The fact that a silly internet letter from a stranger bothered you so much shows how much you value your relationship with Jesus.



Robot the Human said:


> I almost gave into this. I hope the author had good intentions, but it began to make me angry. I rejected the request. I felt as if I was being tested by a human being (which always angers me) and not by God himself.


You have already answered your question - you need only validate your faith to Him... and yourself.


----------



## BoostedSol (Aug 21, 2010)

I think how you responded was perfectly appropriate. The letter is deceivingly written to make it as if, were you to not post their letter on your wall then your denying Jesus! Which is fallacious because your not denying Jesus at all.

1. The statement "If you believe in Jesus then put this on your wall"

1. Is obviously false for it could be the case that you believe in Jesus and not put it on your wall. As well as the counter factual, you could put it on your wall and not believe in Jesus.

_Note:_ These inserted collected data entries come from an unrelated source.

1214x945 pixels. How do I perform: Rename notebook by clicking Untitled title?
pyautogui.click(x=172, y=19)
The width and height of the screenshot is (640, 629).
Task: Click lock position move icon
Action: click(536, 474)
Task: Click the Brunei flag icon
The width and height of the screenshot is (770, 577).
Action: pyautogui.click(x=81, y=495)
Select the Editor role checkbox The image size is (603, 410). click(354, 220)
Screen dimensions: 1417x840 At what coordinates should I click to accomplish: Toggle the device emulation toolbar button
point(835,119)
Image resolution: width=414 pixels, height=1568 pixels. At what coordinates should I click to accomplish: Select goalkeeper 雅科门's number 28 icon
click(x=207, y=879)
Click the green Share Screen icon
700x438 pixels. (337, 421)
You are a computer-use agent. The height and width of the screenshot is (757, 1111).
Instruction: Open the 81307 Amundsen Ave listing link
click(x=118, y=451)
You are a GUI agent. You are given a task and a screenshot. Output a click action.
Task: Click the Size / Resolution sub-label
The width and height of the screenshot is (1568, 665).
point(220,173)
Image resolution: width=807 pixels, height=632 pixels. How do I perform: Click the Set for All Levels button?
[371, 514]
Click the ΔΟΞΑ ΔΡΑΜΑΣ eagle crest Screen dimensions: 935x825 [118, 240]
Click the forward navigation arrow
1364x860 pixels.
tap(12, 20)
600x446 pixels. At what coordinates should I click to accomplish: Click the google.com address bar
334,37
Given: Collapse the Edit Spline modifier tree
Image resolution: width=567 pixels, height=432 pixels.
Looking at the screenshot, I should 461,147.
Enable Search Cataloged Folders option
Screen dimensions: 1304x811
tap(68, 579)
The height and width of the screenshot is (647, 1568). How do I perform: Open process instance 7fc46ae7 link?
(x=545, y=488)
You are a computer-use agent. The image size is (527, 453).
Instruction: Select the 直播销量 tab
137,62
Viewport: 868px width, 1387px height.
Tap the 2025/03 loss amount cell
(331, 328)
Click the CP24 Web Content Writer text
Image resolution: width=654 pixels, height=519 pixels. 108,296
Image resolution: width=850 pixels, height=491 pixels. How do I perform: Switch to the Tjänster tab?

So the statement does not even follow logically, and is irrelevant to the belief in Jesus.

And

2. "Don't ignore this because the Bible says if you deny Him, He will deny you in front of His father at the gates of heaven."

Don't ignore what? This message or Jesus? The statement commits the "am fallacy" where a statement or word is used that could take on different meanings or is ambiguous, so the statement is logically invalid. The bible does say that if you deny Jesus then he will deny you before his heavenly father, but not putting their statement up is not a denial of Jesus as your savior, so it's just utterly fallacious and nothing follows from it.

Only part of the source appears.